The overall theme of the Berkeley Superfund Research Center is the ‘Exposome’ and our overall goal will be to begin to move forward the field of exposomics to address the issue of cumulative risk and other issues facing the SRP’s main stakeholders.  The EPA defines cumulative risk as, “Combined risks from aggregate exposures to multiple agents or stressors, where agents or stressors may include chemical and nonchemical stressors” (1).  This is essentially the exposome paradigm where all non-genetic environmental stressors are considered as environmental exposures (2).  Therefore, cumulative risk assessment, where the impact of all stressors on a population is assessed, could be operationalized by exposomics (3).  Communities living near hazardous waste sites typically face cumulative risks from a variety of environmental and social factors.  We propose a step-wise approach to applying exposomics to the complex problems found at Superfund sites.  The EPA, ATSDR and other agencies face a series of complex problems in remediating and assessing risks posed at Superfund and other hazardous waste sites.  These complex problems include:

  1. The Problem of Cumulative Risks in Vulnerable Populations: Chemical exposures do not occur in isolation and commonly occur in combination and in conjunction with other interacting risk factors, such as smoking, obesity, low socioeconomic status and chronic psychosocial stress;
  2. The Problem of Assessing Risks from Past Exposures, Especially Early-life Exposures: Exposures have a temporal component and our research has shown that early-life exposures may have important longterm impacts – the exposome covers all life stages and may help in assessing risk from critical windows of exposure that may be in the distant past;
  3. The Problem of Mixtures: Hazardous waste sites typically contain multiple chemical contaminants and both remediation and health impact assessment must account for interactions between mixtures of chemicals;
  4. The Problem of Complexity: Chemical exposures operate through multiple unique and overlapping mechanisms/pathways that need to be clarified and accounted for.

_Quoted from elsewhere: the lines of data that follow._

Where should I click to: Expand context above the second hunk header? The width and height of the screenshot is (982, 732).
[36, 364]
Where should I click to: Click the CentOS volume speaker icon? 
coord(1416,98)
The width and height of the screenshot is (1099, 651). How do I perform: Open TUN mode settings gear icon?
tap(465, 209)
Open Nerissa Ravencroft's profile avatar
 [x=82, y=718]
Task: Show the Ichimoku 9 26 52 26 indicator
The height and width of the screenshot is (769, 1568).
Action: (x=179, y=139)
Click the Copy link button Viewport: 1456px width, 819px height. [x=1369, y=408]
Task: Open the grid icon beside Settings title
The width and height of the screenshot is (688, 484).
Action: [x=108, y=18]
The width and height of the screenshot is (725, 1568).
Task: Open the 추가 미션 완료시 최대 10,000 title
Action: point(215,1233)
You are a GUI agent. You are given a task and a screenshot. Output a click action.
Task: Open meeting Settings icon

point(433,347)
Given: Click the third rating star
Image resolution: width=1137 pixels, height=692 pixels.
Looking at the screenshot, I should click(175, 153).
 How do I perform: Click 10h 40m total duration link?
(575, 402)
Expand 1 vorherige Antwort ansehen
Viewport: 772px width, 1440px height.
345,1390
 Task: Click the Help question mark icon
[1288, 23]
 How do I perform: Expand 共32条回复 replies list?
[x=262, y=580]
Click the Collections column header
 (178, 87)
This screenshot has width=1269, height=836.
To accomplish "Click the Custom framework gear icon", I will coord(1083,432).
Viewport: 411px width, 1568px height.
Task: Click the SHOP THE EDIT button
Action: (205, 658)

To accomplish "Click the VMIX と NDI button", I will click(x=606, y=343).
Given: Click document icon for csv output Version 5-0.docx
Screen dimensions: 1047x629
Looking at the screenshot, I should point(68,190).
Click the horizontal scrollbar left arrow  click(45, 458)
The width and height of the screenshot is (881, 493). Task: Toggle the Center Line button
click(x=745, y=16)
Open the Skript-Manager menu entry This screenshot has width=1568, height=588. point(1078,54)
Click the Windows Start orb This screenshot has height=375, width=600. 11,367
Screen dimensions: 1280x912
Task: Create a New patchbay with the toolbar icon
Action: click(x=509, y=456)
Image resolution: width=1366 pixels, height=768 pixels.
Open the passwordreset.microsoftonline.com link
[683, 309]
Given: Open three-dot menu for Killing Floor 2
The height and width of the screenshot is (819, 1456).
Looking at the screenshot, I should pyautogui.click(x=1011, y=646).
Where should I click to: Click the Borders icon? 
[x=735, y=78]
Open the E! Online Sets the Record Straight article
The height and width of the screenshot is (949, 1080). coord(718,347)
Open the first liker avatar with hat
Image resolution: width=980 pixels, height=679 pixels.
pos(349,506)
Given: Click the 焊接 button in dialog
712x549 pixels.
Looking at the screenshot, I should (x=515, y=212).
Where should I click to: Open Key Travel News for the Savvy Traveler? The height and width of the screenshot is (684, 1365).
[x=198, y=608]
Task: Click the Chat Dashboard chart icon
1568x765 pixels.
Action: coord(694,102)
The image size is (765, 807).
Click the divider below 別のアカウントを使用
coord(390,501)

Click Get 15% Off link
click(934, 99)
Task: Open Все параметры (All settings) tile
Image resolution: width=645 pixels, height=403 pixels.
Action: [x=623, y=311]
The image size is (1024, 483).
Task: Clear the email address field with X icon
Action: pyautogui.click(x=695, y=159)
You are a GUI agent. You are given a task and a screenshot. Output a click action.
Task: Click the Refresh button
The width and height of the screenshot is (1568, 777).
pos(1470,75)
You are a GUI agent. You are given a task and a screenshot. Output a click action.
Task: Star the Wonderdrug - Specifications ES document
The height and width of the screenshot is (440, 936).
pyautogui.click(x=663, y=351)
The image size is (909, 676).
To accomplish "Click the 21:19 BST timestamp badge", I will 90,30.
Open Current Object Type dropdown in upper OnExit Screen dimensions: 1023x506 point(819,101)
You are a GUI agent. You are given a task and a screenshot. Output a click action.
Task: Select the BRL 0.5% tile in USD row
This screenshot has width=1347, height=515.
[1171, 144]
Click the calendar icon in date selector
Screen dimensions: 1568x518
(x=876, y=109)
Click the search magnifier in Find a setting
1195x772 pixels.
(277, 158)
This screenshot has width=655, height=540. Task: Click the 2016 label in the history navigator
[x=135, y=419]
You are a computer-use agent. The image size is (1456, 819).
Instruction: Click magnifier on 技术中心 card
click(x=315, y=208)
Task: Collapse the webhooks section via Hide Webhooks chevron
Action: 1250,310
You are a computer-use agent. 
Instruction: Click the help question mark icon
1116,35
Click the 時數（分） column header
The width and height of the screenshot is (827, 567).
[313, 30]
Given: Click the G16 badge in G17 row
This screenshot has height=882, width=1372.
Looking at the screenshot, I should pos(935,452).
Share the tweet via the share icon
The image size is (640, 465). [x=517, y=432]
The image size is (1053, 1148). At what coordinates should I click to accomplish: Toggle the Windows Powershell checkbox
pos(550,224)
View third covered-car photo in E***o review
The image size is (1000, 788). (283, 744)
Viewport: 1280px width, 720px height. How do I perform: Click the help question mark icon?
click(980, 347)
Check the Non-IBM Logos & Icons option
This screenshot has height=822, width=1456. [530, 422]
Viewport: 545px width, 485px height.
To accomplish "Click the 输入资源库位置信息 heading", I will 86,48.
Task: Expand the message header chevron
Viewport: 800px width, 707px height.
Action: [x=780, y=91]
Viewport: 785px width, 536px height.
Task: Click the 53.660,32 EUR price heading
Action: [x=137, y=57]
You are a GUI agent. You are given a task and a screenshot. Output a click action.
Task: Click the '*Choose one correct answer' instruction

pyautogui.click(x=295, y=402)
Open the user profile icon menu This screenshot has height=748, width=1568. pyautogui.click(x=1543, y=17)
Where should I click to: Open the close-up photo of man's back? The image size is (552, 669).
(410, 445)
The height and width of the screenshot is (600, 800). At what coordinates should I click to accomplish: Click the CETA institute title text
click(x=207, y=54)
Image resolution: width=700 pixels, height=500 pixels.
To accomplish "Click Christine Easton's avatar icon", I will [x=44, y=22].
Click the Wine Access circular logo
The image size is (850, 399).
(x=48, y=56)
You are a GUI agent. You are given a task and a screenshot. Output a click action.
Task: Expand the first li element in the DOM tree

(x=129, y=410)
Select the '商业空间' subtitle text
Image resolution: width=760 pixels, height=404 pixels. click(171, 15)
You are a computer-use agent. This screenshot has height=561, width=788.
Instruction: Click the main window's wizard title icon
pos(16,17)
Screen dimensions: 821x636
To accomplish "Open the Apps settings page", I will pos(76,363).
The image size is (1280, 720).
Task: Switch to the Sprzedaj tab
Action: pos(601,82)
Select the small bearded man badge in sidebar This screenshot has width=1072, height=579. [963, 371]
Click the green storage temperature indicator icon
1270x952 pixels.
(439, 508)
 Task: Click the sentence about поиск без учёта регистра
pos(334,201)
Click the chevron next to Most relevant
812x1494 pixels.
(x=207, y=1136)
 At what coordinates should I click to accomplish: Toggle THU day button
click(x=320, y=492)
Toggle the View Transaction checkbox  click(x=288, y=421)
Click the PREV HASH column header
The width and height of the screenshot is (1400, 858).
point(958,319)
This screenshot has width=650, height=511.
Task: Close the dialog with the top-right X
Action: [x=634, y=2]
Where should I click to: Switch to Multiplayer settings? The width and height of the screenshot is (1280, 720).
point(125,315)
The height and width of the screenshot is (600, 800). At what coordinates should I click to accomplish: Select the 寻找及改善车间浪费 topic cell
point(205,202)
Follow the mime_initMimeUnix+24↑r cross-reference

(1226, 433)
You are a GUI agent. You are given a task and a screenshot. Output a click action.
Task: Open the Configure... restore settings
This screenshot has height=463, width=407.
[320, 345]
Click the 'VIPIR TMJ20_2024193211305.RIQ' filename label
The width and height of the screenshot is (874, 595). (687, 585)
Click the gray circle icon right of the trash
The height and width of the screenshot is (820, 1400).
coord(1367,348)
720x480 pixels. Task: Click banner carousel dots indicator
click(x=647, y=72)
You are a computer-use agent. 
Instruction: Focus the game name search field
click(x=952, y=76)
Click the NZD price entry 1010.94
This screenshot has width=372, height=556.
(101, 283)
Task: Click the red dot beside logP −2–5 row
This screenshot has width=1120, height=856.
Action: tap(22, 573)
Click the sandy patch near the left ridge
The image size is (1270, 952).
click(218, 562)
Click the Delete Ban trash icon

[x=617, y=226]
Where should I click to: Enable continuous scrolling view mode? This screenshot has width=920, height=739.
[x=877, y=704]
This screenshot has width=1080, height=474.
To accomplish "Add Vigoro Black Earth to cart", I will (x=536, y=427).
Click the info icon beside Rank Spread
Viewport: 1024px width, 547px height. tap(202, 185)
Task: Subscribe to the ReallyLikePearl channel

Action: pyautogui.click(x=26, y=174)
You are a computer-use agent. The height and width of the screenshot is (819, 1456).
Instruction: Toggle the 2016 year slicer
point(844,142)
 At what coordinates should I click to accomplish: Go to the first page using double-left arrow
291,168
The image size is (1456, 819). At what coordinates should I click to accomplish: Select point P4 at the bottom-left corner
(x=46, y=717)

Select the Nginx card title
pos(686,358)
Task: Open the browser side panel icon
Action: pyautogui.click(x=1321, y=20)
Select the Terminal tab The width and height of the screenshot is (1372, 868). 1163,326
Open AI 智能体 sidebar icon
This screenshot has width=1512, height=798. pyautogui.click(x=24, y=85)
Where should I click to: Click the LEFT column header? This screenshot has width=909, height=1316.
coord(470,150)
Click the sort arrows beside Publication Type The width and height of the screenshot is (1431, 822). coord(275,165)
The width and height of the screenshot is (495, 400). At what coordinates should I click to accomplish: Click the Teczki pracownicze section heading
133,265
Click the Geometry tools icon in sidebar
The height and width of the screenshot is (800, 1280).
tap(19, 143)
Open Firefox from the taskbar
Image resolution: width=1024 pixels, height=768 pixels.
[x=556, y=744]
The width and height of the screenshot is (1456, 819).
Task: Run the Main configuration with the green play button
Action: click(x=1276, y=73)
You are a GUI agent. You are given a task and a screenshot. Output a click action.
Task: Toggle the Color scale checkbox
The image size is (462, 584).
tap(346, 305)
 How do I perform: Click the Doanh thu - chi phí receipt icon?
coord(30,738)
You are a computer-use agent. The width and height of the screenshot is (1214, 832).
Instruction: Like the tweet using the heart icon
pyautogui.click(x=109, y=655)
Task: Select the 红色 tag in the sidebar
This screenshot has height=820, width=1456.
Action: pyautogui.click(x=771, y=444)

Metabolism within the body or transformation during the remediation process also results in toxic intermediates being formed that complicate risk assessment and effective remediation.

Our proposed research, translation and community engagement efforts aim to apply the exposome paradigm to provide information and tools that will help solve these four complex problems associated with assessing cumulative risk from multiple environmental stressors, past exposures and chemical mixtures.